The new Perfect Writer itself still has many of the annoyances of the old Perfect Writer:
◾ The automatic swapping feature still cuts in at inopportune moments and makes you wait before you can continue typing or execute a command. It’s now only one second or so instead of five seconds or so, but it’s still annoying.
◾ There is still no automatic indicator showing where you are in your document or how long it is, a feature of every other word-processing program known to humankind.
◾ You still can’t customize the document-design commands (although it’s usually possible to get the look you want if you’ve used Perfect Writer for many years and know some tricks they don’t mention in either the old or the new manuals)—if you want some real customization, tough noogies.
◾ You can still start printing by referencing page and section numbers, but if you want to start with footnote 125, you’re in for a major pain.
The new Perfect is more powerful than the old one, but not by as much as its creators fondly think. After spending two days evaluating the new Perfect for this article, I went home and spent several happy hours with the old Perfect. Oh, I admit I thought now and then, I wish I could cut to the end of the paragraph, or, I wish I could delete the word behind the cursor instead of only the word in front of it—and the old Perfect Writer is indeed slower than the new one (by maybe 5 percent?)—but on the whole I found I preferred two keystrokes to five and three keystrokes to six.

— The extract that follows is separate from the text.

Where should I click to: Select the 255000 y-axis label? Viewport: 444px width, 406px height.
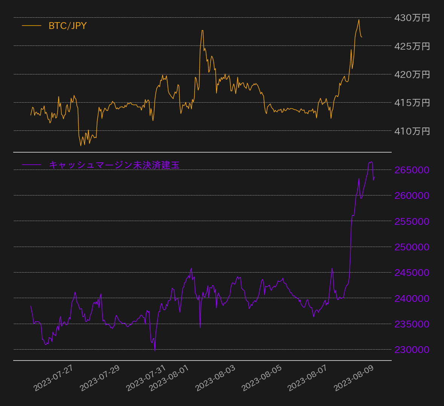point(412,221)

Many of the improvements of the new Perfect Writer fall into the category of kludge: lots of flashing lights and ringing bells and chrome and racing stripes and wow, look at that dashboard! Perfect Writer is still the best word-processing program I’ve ever run across, but for those of you who don’t want to give up your 64K non-IBM PCs, don’t worry: you’re not missing enough to make spending all that money worthwhile.